Большая часть революционной молодежи была захвачена тогда народовольческим течением. Черный Передел представлял собой скорее партию теоретиков, которая не могла дать сейчас же никакого дела. […] И те, у кого душа болела, невольно шли к народовольцам. На эти элементы их пример действовал очень решительно. Я не говорю о влиянии того или другого лица. Я не мог бы, напр., сказать, кто именно на меня влиял. Влияли дух партии и вся атмосфера жизни. […] Те, кого я знал, были люди трезвые, уравновешенные. В них не было ни экзальтации, ни преувеличенных надежд, но они считали своим долгом вести свою работу, не отступая. Самым нервным был Исаев*. В нем была, может быть, доля излишней возбудимости. Александр Михайлов* весь был поглощен своим делом и любил его. Казалось, он не чувствовал ни тяготы, ни напряжения, а шел свободной, уверенной поступью, как человек, вполне знающий, куда и зачем он идет. Этим объясняется его всегдашняя ясность настроения духа. Сомневаюсь, чтобы он знал моменты острых сомнений и колебаний. Такие люди останавливаются, выбирают, а затем идут, не сворачивая с раз намеченного пути. Из всех, кого я знал, я не замечал ни в ком такой ненависти, какая была у Михайлова и какая еще скрывалась в Перовской. Последний раз я встретился с Михайловым незадолго до его ареста. Приготовления к катастрофе 1 марта уже начались. Заговорили об Александре II и о том, что духовенство старается по‑ своему объяснить причину неудачных покушений. Михайлов сжал кулак и, опустив его мерным движением на стол, сказал: «теперь мы, кажется, с ним покончим». В тоне голоса и в глазах, метнувших искры, вылилась вся сила его воли и бесповоротность в решениях. […]

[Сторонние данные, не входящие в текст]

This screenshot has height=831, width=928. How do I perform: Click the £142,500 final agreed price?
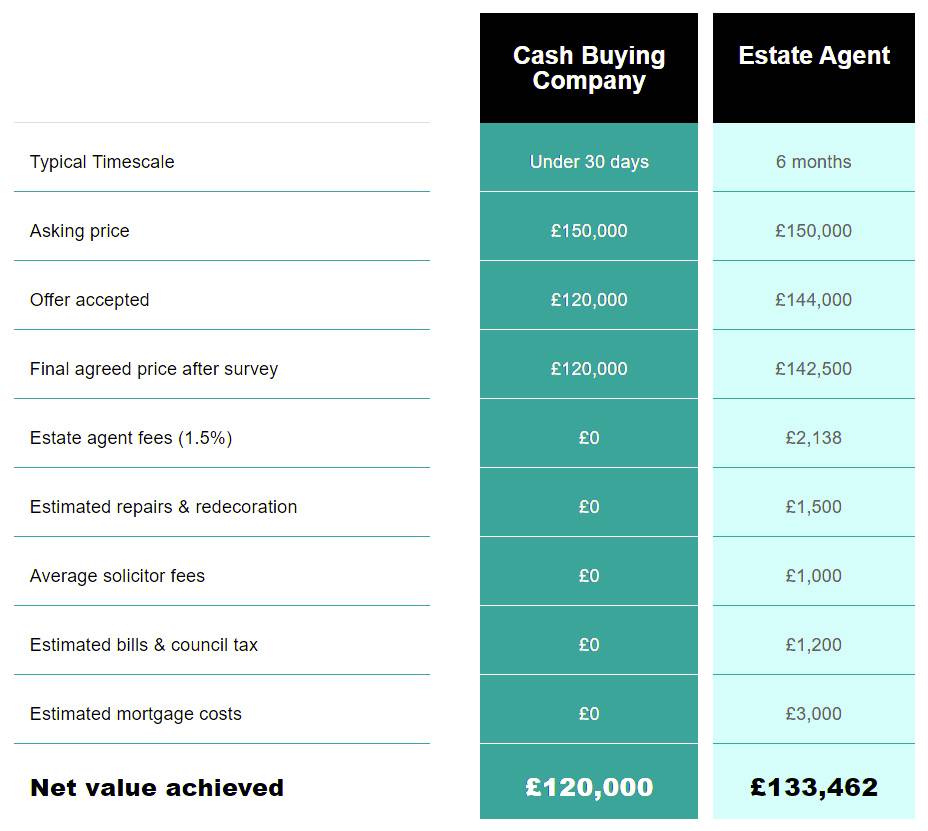[x=814, y=369]
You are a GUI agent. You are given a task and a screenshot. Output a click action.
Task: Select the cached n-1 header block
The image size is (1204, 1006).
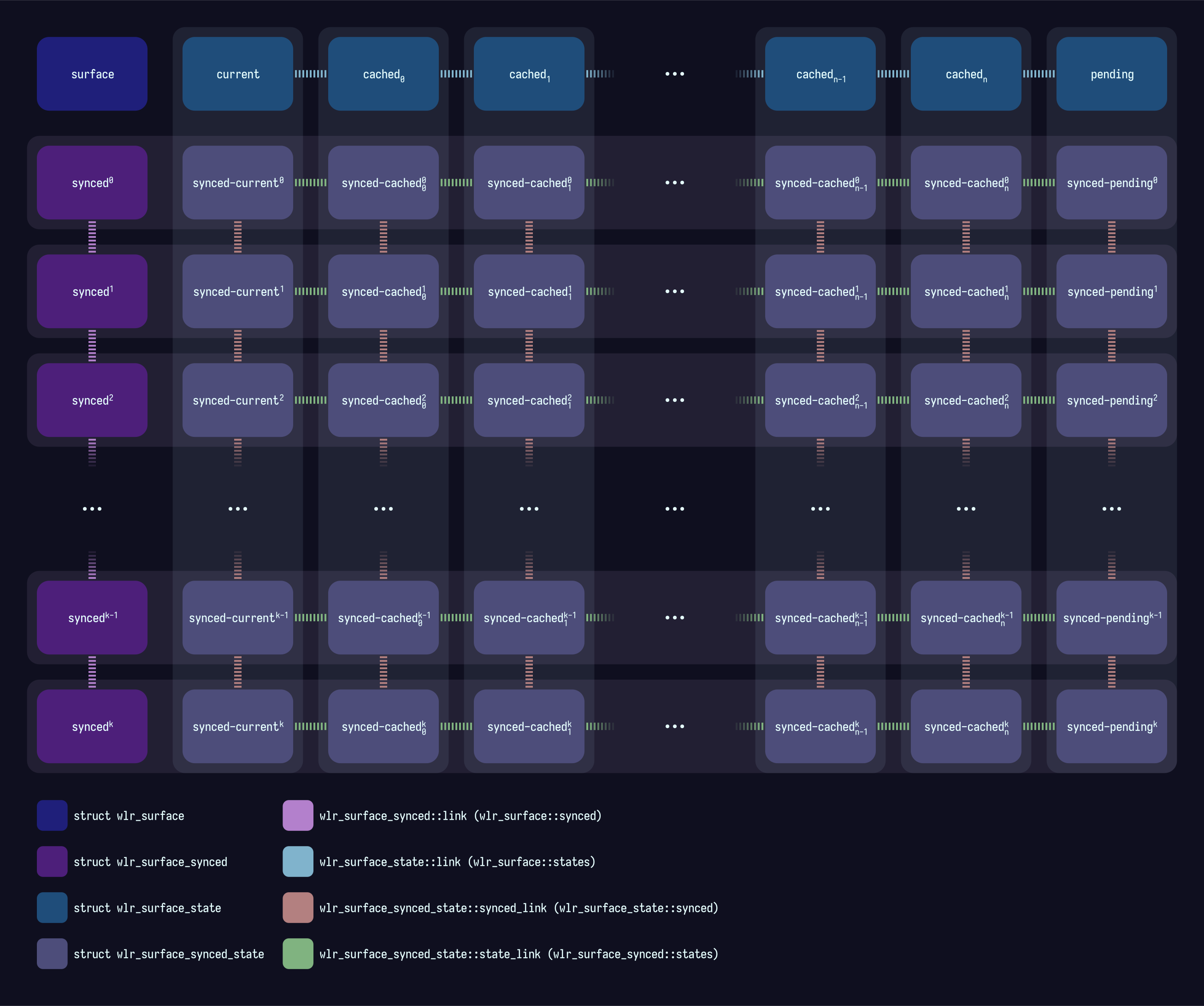point(820,74)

В Михайлове это было сильное, ровное чувство мужчины, в Перовской – более тонкое, острое, глубокое и в то же время порывистое чувство женщины. Она точно мстила Александру II за то, что он оторвал ее от ее спокойной, мирной работы пропагандистки. Я слышал о Колодкевиче*, как о человеке тоже большой нравственной силы, но сам видел его раза два. Я встретил его в первый раз у его старых знакомых, людей по‑ видимому прежней формации, от которых пахло не то идеализмом народничества, не то еще чем‑ то более ранним. Колодкевич был молчалив и сумрачен, с виду даже суров. Хозяйка завела почему‑ то речь о Рудине и задала вопрос, возможны ли в настоящее время Рудины, и какова была бы их роль. Этот вопрос, обращенный к Колодкевичу, звучал очень странно. Он не стал ей даже отвечать на него, а указал рукой на одного из присутствовавших, спросите, мол, его. Вероятно, подумал: эк, куда хватила. Колодкевич оставил во мне впечатление человека в высшей степени благородного, с характером, и если сурового, то только по отношению к себе. Из моих воспоминаний о Вере Николаевне Фигнер приведу небольшой эпизод встречи с ней в день акта в университете, когда министру народного просвещения Сабурову* было нанесено оскорбление[325]. Идя по Невскому, по направлению к университету, я встретил Фигнер. – «Что вы тут делаете? Ведь вам давно надо быть в университете». Я сказал, что мне эта история не нравится, и потому не тороплюсь… – «Не нравится?.. » – бросила она мне решительно и кратко, повернулась и побежала дальше. У нее всегда был бодрый, смелый вид; гордость женщины соединялась в ней с гордостью бойца; движения были быстры и решительны. Она обладала при этом таким звучным музыкальным разговорным контральто, что ее речь лилась как музыка. Такого голоса я никогда не слыхал. Низкие, грудные тоны его сообщали характер особенного мужества и глубины всему ее существу. Все вместе взятое было удивительно красиво.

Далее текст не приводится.